(Passage)
########################################

Exactly what was running through my mind as I was just buying Bitcoins five
minutes ago. Bought half now and will buy half tomorrow morning, in case it
dips further after people wake up.

------
adrianwaj
What a ridiculous asset to be so influenced in price by the mismanagement of
technical resources at one exchange. Other than that, it could go lower: not
so by people that are pessimistic, but other people trying to take advantage
of that pessimism

The sky is not falling in, but people would have you believe it if it suits
them.

If there's one achievement of bitcoin, is that it's turned many hackers into
currency speculators and traders.

Personally, if 745,000 bitcoins have been stolen (is that even true??), I
wouldn't want to be part of that economy as monopolized by one thief (and also
one/many anonymous persons - Satoshi) .. I'd suggest Doge myself.

------
ohsnap
Bitcoins are very volatile and high risk. If you can tolerate an investment
that can possibly go to zero then it might not be a bad time. But do seriously
consider if you can maintain your sanity with owning a volatile asset!

########################################

(Data)
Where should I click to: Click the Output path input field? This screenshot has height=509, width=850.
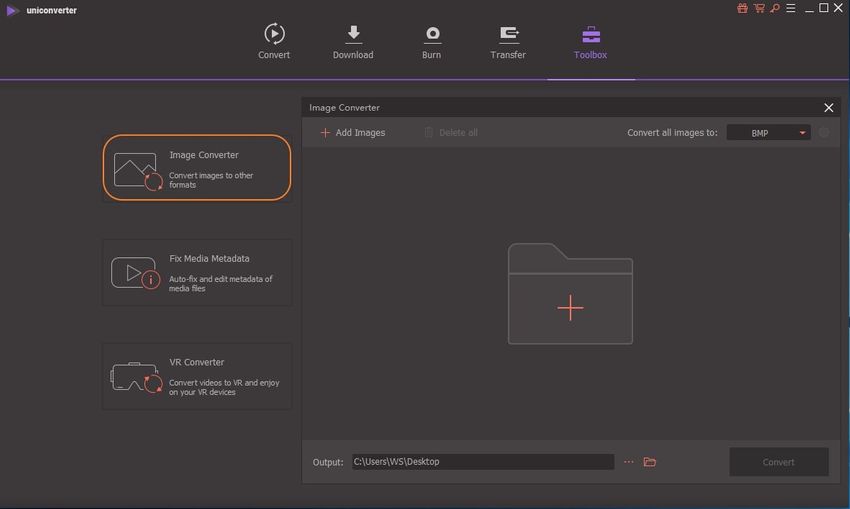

########################################

(Requirements) Change "volatile" to "unpredictable" in the stretch of the Bitcoin thread from "Personally, if 745,000" through "a volatile asset!", and write out that stretch with the change made. The material has no connection to the Bitcoin thread.

(Response)
Personally, if 745,000 bitcoins have been stolen (is that even true??), I
wouldn't want to be part of that economy as monopolized by one thief (and also
one/many anonymous persons - Satoshi) .. I'd suggest Doge myself.

------
ohsnap
Bitcoins are very unpredictable and high risk. If you can tolerate an investment
that can possibly go to zero then it might not be a bad time. But do seriously
consider if you can maintain your sanity with owning a unpredictable asset!